NDA a, par exemple, noué un partenariat avec la société française Lexfo filiale de Forward Global pour intégrer à ses solutions le service Ambionics, de « sécurité offensive ».

Ce concept, bien connu des spécialistes de la cybersécurité, consiste à anticiper les cybermenaces en menant une veille perpétuelle sur les nouvelles formes d’attaques qui circulent sur le dark web, ainsi que sur les vulnérabilités potentielles d’un système d’information: « Nous nous inspirons directement des opérations de scan de failles potentielles sur les API [interface de programmation] et l’ensemble des services exposés (logiciels et hébergement sur le cloud) auxquels s’adonnent les hackers eux-mêmes », explique Naima Al Houss, chargée de clientèle cybersécurité chez Lexfo.

S’il a toujours été effectué ainsi, ce travail, qui consiste à analyser des conversations sur des forums de hackers et à faire de multiples tests d’intrusion et simulations d’attaques est désormais entièrement automatisé grâce à l’IA. De quoi suivre plus efficacement le rythme des mutations des menaces.

Pour l’heure, les premiers à adopter des solutions de Lexfo font partie des sociétés du CAC40 ou du SBF120. Ce qui fait dire à Jean Jacques N’Docho, directeur adjoint de NDA en charge des opérations et de la technologie, que les décideurs africains sont « les nouveaux analphabètes du siècle ». « Ils ne comprennent pas l’intelligence artificielle », regrette-t-il comme l’ensemble des interlocuteurs interrogés dans le cadre de cet article.

Une sensibilisation par le haut

La négligence du secteur privé envers les questions de cybersécurité n’est pas une problématique nouvelle pour les spécialistes, mais l’arrivée de l’IA rend encore plus pressant le besoin de prise de conscience. « Nous n’y sommes pas du tout. Même quand certains DG ont conscience du risque, cela n’a pas d’effet sur les investissements », déplore Radia Ouro Gbele, qui prospecte le marché ouest-africain depuis cinq ans.

« La prise de conscience infuse dans les États où la question est portée au plus haut niveau », estime pour sa part Daouda Sow, cofondateur de Techso Group, rejoint par Radia Ouro Gbele, qui cite le Bénin et le Togo en exemple.

De quoi faire dire à l’experte, active en France mais aussi au Togo depuis 2023, que « la gouvernance est le point de départ de toute mesure en faveur de la cybersécurité dans les organisations ». Selon elle, la problématique de la cybersécurité doit être portée au plus haut niveau hiérarchique afin que le reste du processus – campagne de sensibilisation, mise en conformité via des investissements dans des outils adaptés et des formations – puisse se mettre en place.

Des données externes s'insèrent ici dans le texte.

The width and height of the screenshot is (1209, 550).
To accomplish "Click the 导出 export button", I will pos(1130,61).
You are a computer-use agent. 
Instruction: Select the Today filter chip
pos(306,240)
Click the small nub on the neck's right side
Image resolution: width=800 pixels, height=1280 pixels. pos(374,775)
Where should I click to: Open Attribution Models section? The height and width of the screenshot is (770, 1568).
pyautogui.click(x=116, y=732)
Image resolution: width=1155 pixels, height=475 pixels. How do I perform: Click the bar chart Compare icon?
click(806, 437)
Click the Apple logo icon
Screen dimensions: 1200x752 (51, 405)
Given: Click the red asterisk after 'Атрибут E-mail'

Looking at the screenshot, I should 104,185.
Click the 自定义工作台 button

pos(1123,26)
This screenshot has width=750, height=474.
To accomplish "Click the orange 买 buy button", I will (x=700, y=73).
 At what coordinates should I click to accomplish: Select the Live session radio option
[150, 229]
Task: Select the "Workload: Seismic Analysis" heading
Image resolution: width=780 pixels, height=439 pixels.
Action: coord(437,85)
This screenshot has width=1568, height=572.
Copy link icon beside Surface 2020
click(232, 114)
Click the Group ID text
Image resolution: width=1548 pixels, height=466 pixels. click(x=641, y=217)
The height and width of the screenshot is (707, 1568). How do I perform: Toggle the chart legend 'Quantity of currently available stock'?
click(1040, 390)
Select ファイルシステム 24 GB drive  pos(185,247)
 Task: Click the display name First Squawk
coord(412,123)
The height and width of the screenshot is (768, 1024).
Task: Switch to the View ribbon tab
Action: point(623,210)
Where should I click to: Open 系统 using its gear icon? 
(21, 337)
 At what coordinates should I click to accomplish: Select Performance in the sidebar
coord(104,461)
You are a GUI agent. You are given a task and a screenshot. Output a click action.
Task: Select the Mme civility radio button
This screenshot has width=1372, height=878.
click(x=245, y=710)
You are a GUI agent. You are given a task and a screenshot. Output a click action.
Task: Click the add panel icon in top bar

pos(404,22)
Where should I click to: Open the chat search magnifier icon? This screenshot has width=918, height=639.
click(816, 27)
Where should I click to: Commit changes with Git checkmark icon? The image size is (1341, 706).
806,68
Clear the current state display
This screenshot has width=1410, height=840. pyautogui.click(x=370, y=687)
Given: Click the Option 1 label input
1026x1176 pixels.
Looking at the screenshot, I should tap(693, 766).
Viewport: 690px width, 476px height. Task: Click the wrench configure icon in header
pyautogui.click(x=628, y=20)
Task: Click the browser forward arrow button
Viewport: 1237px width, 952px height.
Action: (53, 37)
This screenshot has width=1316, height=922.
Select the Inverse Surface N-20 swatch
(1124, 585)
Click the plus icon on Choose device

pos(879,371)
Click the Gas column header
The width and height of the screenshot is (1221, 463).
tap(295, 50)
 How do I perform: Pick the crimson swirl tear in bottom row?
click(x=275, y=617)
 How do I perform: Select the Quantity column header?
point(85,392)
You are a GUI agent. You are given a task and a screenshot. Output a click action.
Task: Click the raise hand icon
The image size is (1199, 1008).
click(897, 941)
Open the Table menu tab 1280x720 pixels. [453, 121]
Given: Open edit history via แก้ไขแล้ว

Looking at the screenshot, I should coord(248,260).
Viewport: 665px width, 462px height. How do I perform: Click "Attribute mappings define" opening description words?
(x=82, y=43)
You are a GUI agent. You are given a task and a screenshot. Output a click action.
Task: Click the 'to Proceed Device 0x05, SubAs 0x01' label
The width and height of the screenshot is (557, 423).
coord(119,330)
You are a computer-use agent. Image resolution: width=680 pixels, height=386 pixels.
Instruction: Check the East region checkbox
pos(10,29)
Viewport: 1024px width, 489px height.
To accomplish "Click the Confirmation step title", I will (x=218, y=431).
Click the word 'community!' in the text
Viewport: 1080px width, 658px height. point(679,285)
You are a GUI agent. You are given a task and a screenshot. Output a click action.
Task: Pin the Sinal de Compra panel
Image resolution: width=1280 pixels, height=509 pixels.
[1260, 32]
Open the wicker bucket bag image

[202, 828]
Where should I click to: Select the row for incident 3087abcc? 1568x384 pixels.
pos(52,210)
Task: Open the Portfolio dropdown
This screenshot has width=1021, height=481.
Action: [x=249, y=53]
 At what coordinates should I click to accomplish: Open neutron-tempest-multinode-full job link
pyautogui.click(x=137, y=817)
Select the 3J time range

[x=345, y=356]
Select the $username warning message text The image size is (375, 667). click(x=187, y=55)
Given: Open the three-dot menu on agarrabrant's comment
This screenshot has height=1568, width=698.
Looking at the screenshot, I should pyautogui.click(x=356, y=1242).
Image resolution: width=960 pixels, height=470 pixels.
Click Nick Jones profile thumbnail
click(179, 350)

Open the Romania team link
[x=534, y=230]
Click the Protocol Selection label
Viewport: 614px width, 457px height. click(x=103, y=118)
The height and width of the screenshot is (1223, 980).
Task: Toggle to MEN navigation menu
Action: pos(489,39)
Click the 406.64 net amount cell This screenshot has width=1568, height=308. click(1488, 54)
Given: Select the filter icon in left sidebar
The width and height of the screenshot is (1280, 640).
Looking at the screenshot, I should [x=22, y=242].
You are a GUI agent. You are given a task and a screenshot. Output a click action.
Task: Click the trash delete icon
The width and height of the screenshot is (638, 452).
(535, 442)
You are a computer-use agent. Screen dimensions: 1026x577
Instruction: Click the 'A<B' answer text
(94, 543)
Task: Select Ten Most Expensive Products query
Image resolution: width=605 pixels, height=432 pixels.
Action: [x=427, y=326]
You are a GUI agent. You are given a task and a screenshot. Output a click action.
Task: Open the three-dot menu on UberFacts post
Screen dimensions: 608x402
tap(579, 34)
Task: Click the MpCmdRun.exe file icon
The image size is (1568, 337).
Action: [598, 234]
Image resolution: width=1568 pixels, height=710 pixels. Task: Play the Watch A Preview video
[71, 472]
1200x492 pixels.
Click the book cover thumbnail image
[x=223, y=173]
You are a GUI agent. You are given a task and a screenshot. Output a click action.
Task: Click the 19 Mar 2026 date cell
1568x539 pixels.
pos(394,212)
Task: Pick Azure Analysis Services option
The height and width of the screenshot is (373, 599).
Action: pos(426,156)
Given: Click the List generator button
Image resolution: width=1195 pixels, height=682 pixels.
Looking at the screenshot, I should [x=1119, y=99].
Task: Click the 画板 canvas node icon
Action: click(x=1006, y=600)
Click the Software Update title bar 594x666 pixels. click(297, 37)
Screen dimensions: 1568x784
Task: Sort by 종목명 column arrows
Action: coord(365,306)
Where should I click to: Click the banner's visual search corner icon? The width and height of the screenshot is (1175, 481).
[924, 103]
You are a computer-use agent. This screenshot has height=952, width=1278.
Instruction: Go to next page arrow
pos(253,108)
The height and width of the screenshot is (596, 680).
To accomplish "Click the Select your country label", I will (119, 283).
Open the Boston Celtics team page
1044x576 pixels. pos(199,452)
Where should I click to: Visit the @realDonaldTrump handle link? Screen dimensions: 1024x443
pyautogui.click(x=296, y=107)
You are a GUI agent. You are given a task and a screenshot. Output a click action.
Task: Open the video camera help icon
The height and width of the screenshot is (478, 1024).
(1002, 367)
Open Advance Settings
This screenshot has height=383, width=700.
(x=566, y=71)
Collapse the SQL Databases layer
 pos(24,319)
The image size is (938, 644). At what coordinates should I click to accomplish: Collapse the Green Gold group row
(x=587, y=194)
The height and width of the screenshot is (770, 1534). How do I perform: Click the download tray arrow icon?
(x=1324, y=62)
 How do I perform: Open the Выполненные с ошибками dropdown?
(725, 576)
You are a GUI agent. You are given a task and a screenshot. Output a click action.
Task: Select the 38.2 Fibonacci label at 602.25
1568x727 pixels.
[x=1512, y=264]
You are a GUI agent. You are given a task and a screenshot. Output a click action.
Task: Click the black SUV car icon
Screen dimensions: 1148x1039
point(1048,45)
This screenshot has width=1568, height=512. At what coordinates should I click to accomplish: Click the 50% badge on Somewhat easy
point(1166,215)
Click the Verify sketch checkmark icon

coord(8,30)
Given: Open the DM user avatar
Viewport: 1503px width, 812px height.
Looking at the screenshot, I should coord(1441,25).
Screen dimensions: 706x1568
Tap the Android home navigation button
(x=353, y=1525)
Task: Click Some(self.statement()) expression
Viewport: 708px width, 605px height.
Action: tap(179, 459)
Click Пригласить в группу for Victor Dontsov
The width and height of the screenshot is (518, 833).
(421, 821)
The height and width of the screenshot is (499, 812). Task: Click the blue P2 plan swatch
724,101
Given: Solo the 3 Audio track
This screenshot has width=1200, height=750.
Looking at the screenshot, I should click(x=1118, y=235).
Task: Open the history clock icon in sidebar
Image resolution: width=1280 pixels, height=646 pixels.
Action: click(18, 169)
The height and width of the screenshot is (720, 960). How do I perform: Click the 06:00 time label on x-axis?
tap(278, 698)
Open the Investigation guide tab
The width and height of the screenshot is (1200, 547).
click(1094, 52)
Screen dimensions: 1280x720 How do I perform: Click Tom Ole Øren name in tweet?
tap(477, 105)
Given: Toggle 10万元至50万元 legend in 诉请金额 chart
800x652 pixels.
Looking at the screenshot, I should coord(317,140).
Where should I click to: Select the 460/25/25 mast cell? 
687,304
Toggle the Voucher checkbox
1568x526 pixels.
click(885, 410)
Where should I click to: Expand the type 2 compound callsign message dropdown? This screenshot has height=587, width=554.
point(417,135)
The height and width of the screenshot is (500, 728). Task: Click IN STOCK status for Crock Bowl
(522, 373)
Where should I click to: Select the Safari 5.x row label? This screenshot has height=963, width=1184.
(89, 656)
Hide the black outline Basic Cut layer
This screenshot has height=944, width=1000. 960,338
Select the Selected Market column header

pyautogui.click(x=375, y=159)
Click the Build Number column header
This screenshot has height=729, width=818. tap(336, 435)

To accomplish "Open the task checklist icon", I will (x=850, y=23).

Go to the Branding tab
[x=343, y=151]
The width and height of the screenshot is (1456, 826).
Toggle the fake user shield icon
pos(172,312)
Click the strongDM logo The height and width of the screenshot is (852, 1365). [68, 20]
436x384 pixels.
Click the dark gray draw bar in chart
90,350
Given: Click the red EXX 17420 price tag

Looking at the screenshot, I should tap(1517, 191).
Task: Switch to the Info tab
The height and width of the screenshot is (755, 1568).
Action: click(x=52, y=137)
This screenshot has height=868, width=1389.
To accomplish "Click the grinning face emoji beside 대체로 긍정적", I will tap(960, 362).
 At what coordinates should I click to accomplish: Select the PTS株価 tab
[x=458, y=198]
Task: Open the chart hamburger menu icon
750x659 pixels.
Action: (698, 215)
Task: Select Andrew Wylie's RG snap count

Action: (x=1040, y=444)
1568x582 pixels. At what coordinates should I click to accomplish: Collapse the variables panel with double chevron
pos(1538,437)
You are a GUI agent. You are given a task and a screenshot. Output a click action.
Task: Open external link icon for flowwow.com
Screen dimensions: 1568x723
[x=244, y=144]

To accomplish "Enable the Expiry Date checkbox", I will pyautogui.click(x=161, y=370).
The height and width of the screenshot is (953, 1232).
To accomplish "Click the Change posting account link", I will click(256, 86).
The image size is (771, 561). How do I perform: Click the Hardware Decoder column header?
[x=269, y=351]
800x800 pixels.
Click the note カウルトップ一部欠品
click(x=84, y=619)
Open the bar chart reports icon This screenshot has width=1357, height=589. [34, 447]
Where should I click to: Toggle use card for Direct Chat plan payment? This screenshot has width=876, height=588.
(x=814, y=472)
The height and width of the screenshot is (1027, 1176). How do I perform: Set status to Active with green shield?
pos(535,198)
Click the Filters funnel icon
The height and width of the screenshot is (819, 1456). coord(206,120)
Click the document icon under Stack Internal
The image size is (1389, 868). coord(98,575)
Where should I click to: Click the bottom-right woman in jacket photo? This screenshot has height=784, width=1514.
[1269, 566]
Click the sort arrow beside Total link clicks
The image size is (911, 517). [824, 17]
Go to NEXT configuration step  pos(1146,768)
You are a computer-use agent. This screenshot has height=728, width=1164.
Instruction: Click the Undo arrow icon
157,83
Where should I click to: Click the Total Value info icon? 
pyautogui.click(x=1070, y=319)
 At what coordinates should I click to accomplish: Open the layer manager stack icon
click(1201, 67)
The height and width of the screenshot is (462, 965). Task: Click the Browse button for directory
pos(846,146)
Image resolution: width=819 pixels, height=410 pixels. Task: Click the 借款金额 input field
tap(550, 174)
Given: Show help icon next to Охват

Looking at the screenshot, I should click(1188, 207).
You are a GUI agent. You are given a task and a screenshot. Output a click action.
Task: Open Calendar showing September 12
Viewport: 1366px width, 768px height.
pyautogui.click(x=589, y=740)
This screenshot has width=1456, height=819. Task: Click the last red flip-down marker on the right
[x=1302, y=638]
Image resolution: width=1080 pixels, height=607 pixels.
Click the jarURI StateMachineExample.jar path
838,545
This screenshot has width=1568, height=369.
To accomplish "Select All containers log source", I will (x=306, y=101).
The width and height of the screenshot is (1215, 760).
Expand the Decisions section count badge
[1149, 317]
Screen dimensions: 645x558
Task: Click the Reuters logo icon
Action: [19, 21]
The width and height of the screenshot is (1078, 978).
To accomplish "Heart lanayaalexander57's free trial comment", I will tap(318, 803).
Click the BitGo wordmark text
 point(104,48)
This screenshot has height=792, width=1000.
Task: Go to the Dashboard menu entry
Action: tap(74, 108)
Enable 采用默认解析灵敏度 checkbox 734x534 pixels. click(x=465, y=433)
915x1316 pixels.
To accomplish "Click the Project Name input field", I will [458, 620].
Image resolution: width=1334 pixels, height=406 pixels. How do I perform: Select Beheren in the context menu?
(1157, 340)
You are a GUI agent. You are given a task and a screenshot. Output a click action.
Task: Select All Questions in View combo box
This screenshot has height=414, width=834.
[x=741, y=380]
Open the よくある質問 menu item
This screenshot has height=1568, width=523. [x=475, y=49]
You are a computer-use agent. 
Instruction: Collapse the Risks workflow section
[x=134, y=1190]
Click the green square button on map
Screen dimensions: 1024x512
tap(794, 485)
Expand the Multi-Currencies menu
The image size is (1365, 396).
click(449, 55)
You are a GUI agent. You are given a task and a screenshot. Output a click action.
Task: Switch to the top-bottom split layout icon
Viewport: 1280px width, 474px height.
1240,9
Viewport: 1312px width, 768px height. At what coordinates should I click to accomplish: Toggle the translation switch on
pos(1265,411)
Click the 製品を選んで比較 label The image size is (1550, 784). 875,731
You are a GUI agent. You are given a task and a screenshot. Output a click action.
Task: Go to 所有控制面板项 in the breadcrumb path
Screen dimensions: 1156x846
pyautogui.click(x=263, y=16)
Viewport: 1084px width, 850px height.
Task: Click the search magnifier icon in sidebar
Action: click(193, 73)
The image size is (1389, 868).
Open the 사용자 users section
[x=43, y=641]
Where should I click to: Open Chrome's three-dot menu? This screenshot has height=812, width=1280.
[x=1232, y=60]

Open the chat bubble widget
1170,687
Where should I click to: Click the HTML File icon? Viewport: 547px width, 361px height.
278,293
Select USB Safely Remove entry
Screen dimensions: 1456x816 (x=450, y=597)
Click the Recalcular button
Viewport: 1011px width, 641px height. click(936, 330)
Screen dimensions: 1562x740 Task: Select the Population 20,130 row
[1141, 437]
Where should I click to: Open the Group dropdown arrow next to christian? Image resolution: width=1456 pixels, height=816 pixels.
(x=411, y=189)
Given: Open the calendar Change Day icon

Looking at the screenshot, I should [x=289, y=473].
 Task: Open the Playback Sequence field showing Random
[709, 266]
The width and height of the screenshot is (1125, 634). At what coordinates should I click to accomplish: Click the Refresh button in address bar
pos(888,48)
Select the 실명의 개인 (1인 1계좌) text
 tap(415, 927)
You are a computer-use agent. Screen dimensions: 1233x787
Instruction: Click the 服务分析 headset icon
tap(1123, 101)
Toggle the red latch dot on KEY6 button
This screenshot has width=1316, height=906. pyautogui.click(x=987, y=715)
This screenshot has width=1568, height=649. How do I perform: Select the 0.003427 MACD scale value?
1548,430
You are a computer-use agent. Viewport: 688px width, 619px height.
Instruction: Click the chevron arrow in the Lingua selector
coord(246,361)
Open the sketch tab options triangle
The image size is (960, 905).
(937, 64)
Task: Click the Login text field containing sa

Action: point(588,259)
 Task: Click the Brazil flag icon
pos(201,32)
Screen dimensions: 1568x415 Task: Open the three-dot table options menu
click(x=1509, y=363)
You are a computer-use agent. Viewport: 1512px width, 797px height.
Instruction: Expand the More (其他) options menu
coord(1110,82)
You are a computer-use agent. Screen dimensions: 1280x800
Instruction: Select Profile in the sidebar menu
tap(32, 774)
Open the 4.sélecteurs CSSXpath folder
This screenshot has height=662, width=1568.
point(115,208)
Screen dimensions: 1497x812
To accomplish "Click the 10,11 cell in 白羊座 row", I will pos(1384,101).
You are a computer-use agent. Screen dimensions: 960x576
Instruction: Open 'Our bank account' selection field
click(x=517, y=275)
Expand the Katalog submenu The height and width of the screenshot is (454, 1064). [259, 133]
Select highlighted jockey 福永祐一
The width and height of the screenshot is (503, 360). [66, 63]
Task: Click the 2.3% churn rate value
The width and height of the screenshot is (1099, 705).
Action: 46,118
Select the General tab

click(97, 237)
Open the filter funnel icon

Nous n’y sommes pas du tout. Même quand certains DG ont conscience du risque, cela n’a pas d’effet sur les investissements.

« Les entreprises doivent réglementer l’utilisation de l’intelligence artificielle générative notamment pour éviter l’effet de “shadow IA”, c’est-à-dire l’utilisation individuelle dans le cadre professionnel de ces outils gratuits. Cet usage représente une menace en termes de fuites de données », abonde Dhia Hachicha, directeur de l’activité conseil de Deloitte en Tunisie.

Plus largement, à l’heure des débats sur le développement d’une stratégie et d’une régulation panafricaine de l’IA, cybersécurité et intelligence artificielle doivent être abordées ensemble, estime Radia Ouro Gbele: « Si on ne vérifie et ne sécurise pas les données qui nourrissent les futurs modèles d’IA, on va créer de nouvelles compromissions et des risques de désinformation massive », prévient-elle.